• _Your instructions_
Copy the lines below, word for word, from the first through the line containing "Task: Select the". Leave the pictures out.

Collected data
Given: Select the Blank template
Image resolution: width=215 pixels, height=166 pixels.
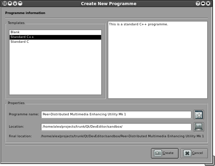Looking at the screenshot, I should (15, 32).
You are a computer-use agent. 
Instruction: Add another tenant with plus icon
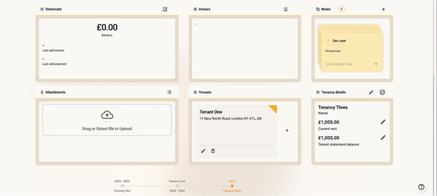(287, 131)
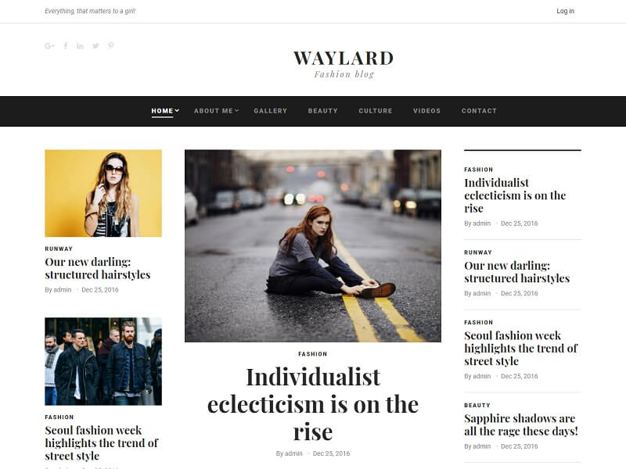Open the yellow-background sunglasses woman thumbnail
This screenshot has width=626, height=469.
coord(103,193)
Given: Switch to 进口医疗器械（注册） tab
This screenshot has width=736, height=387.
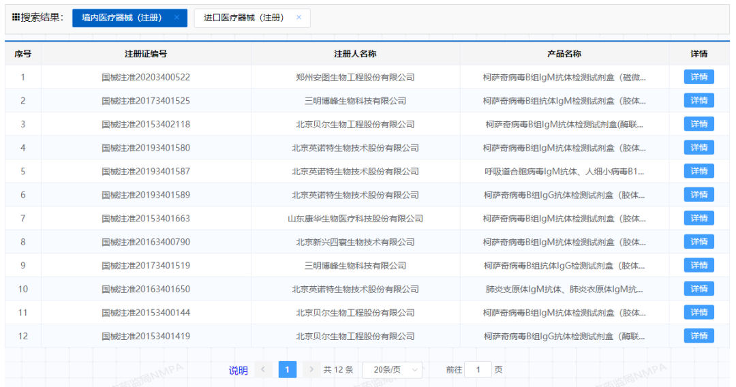Looking at the screenshot, I should pyautogui.click(x=243, y=18).
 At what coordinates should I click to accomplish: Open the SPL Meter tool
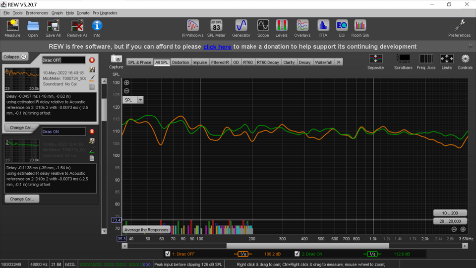[216, 28]
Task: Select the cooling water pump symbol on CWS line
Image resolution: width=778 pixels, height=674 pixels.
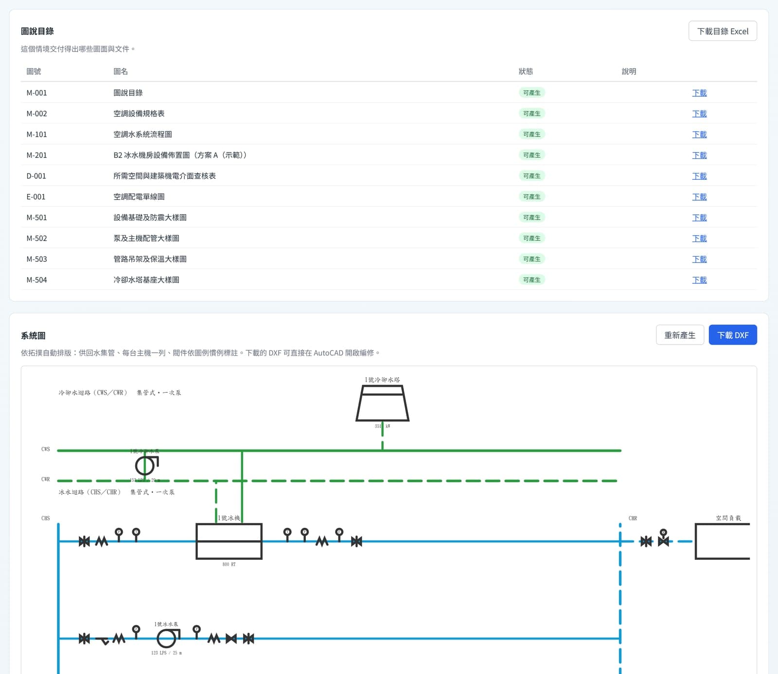Action: pos(146,465)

• _Solution to the problem_
Given: Select the Blank template
Image resolution: width=215 pixels, height=166 pixels.
Looking at the screenshot, I should (15, 32).
You are a computer-use agent. 
Instruction: Add another tenant with plus icon
(287, 131)
Open the yellow-background sunglasses woman thumbnail
This screenshot has width=626, height=469.
coord(103,193)
Given: Switch to 进口医疗器械（注册） tab
This screenshot has width=736, height=387.
Looking at the screenshot, I should pyautogui.click(x=243, y=18).
 At what coordinates should I click to accomplish: Open the SPL Meter tool
[216, 28]
Task: Select the cooling water pump symbol on CWS line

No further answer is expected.